In half an hour the three boys, Ned, Frank and Jimmie, were on the aeroplane, sailing through the clear air of a splendid summer morning. Below they could see the long, narrow strip of land which had been swept by the fires. Off to the north was the British frontier, with Lake Kintla glimmering in the sunshine.
"Aren't we going back to that lake cavern again?" asked Frank.
"Not just now," Ned replied.
"I didn't know that you got all you wanted in there," Frank went on. "I had an idea that you were trying to identify the man we found dead there."
"I think I learned all there was to learn there," Ned replied.
"He spent a lot of time in there before he went to Frisco," Jimmie said. "He made me go in there with him, and I didn't like it."
"And so no one will ever know who the dead man was?" asked Frank.
"I have been given a name," Ned said, "a name to call him by, but I don't exactly like to accept the information, considering the source from which it came."
The aeroplane drifted to the west and north easily under the steady pulse of the motors, and the plateau where Jimmie had left the boys and the foresters was soon in sight.
"I wonder if they're all alive?" said Jimmie.
"What could happen to them?" demanded Frank.
"Oh," Jimmie replied, with biting sarcasm, "there is nothing here to harm 'em! This is a pink tea, this is! This is a church fair, where you get ices made out of the cream they skim off the cistern!"

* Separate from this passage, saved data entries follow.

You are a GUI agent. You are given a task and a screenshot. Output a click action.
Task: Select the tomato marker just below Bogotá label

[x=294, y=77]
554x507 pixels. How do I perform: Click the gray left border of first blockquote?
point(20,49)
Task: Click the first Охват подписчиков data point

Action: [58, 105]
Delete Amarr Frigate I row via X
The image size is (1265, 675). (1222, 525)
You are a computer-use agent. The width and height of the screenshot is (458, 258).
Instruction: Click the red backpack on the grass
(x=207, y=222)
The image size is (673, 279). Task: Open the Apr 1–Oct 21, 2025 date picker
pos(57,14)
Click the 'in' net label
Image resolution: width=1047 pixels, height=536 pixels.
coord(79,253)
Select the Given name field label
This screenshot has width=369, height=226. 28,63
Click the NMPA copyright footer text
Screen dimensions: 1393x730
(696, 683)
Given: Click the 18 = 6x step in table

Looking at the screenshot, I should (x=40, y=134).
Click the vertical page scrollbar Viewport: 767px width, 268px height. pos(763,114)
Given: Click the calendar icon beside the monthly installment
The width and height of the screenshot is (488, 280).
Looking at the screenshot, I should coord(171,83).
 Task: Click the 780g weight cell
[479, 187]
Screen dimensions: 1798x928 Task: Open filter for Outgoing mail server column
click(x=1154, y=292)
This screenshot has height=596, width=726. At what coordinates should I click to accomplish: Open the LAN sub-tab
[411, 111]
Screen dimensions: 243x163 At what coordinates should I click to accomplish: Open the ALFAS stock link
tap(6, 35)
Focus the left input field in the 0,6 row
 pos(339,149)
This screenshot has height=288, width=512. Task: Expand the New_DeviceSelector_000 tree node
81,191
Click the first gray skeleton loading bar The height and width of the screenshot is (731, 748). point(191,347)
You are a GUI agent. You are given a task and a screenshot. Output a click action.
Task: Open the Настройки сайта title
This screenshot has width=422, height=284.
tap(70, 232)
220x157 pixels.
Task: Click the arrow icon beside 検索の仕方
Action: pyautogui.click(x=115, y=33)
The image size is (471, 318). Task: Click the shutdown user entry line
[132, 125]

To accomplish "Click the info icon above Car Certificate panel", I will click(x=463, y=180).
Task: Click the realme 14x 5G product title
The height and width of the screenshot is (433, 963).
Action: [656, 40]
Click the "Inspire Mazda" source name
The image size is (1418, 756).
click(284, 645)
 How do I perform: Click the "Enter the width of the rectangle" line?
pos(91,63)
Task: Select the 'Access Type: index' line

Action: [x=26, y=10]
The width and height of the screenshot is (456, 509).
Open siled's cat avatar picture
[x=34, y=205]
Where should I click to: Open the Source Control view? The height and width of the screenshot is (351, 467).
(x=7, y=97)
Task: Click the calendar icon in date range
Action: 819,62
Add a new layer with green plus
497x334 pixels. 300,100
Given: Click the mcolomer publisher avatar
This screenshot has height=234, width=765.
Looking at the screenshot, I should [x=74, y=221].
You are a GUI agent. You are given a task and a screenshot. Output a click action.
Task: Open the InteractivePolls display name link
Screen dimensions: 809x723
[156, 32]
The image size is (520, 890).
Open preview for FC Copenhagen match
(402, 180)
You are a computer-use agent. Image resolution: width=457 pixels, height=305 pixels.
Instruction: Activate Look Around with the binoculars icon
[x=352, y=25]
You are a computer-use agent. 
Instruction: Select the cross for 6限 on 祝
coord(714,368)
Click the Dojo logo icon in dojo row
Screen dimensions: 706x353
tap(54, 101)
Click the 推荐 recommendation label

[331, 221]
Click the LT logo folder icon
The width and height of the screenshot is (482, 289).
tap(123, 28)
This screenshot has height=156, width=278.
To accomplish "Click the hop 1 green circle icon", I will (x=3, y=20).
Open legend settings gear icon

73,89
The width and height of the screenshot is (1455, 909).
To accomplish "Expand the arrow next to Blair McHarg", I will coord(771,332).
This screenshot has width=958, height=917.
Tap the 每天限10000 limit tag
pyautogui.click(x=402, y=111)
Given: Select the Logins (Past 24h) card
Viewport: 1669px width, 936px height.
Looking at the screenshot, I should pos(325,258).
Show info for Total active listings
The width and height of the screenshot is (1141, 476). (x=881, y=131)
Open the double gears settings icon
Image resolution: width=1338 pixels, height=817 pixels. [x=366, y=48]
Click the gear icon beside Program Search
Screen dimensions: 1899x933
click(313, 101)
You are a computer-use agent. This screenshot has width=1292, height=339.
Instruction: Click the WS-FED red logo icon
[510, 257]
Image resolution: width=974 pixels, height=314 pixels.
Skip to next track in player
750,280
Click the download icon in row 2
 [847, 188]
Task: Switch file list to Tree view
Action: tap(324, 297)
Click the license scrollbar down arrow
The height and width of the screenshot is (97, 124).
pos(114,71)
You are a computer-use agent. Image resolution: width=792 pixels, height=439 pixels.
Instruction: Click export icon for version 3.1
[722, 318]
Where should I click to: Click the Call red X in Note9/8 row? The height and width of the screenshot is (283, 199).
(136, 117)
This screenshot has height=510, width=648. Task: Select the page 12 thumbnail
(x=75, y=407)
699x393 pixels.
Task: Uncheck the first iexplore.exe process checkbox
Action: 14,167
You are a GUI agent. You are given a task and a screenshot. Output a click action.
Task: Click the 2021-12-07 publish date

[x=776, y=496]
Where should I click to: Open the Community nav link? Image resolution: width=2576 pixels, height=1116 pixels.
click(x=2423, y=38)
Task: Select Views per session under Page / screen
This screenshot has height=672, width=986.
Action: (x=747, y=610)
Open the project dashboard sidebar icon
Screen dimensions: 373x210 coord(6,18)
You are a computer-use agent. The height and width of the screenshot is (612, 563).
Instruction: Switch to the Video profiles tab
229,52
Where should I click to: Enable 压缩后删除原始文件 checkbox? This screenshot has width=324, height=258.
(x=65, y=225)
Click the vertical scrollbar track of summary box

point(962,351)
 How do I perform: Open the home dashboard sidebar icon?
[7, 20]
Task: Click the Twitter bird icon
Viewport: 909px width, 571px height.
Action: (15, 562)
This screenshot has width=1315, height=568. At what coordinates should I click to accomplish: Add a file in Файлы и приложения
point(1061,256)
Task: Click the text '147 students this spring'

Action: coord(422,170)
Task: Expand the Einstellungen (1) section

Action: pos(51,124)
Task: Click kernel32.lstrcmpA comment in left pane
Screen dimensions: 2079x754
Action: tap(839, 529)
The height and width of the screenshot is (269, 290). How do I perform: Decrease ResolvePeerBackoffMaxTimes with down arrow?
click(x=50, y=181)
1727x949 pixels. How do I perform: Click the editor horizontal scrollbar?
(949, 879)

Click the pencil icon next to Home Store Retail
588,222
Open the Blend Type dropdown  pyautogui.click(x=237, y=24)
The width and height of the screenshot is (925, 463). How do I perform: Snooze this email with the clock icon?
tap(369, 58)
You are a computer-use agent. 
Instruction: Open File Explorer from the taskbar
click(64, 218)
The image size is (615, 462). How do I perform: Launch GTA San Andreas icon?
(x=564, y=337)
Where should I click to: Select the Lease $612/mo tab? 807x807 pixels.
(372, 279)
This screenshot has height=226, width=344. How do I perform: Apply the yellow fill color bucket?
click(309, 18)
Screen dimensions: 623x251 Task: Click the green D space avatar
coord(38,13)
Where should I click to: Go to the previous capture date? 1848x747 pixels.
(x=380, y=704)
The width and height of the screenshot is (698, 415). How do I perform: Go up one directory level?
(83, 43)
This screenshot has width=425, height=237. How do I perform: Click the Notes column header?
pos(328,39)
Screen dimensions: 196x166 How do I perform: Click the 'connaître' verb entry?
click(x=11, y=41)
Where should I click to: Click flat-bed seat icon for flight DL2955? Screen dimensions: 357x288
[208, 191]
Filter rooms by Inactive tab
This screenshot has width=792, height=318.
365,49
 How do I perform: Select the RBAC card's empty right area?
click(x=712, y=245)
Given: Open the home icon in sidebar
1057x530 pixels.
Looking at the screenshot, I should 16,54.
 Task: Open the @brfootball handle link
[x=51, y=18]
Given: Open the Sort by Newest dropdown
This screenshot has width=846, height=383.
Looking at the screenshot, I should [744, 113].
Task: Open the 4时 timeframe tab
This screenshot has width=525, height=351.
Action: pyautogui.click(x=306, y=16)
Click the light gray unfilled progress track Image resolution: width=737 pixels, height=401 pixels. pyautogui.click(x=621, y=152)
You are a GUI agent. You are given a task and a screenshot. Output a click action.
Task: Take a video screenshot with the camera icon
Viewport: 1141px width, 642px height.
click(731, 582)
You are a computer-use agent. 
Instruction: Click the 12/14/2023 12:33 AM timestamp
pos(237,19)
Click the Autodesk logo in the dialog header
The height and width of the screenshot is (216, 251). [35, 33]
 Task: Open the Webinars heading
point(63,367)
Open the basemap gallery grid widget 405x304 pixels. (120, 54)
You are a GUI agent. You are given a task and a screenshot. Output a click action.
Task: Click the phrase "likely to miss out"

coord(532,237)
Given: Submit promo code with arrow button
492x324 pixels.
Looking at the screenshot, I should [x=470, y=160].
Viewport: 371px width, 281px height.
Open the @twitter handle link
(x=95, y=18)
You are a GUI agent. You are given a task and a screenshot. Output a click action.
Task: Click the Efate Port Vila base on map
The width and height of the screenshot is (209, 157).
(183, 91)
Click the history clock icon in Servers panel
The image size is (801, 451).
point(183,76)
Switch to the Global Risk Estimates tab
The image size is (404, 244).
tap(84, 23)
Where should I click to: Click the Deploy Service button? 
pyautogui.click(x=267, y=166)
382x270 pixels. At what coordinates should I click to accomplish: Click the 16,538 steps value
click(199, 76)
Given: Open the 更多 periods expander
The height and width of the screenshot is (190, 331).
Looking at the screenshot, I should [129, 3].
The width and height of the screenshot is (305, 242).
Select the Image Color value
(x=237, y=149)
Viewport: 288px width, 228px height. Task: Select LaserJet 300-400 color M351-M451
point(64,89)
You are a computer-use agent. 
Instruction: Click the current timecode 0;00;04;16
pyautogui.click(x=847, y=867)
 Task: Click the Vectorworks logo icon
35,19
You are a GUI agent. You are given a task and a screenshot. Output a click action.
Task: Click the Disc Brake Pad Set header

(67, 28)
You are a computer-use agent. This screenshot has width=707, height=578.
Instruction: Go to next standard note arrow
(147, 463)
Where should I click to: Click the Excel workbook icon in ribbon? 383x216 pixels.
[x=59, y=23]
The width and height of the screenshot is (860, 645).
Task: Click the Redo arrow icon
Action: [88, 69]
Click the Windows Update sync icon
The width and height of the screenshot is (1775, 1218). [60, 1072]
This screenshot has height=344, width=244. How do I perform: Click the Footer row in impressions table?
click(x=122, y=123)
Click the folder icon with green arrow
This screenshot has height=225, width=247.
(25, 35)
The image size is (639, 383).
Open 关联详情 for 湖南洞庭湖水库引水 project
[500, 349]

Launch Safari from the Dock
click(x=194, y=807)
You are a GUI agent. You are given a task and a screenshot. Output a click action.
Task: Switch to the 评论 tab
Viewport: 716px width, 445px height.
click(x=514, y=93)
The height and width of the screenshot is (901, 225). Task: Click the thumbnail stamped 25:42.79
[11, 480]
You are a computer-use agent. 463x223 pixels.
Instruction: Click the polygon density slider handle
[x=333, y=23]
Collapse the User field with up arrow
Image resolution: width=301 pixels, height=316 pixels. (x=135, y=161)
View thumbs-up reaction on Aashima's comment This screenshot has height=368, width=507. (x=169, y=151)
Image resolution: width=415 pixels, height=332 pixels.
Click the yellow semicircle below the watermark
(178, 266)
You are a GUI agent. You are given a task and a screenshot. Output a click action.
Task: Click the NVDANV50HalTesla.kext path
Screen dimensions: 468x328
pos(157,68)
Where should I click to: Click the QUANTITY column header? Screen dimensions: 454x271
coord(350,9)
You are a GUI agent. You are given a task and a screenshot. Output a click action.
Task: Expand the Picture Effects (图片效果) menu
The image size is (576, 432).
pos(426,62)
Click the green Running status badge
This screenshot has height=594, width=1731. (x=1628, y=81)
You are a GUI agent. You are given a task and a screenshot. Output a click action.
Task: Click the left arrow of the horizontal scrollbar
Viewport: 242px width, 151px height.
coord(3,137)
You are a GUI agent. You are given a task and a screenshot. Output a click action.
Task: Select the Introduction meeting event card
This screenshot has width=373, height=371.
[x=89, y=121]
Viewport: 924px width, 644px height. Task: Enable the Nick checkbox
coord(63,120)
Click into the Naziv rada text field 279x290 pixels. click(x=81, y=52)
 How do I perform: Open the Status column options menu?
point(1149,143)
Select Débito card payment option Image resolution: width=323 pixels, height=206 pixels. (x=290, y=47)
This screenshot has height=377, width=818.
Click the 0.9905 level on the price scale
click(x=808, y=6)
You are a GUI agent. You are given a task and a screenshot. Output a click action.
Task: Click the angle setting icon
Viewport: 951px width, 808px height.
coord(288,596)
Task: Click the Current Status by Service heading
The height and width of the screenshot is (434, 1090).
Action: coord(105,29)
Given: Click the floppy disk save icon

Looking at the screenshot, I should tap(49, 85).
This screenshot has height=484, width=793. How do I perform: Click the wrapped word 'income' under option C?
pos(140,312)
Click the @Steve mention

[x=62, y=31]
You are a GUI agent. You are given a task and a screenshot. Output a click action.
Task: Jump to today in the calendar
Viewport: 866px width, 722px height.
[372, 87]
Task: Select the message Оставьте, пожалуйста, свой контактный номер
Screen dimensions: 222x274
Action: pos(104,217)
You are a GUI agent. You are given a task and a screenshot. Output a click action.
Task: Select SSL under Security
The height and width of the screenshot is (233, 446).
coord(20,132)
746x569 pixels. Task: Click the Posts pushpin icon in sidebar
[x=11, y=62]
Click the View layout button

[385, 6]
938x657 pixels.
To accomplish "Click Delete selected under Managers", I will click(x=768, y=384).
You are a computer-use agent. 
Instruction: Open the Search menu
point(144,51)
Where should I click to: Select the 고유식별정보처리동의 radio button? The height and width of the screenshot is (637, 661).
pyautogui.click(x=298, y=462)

"You're getting nutty!" Frank said, with a grin.
"When I left 'em," Jimmie went on, "the boys an' the foresters were wondering if the outlaws would come back an' kill 'em one by one or just blow up the caves underneath the plateau an' send 'em up in the air without any good means of gettin' down."
"Then we'll look them up," Ned said.
The great divide lay down below, and the plateau was in plain sight, with the early sunshine streaming over it. When the aeroplane circled about it a shout came up to Ned's ears, then a shot, and the powder smoke drifted lazily upward in the clear air.
"Somethin' doin'!" Jimmie cried. "Suppose we go down an' see."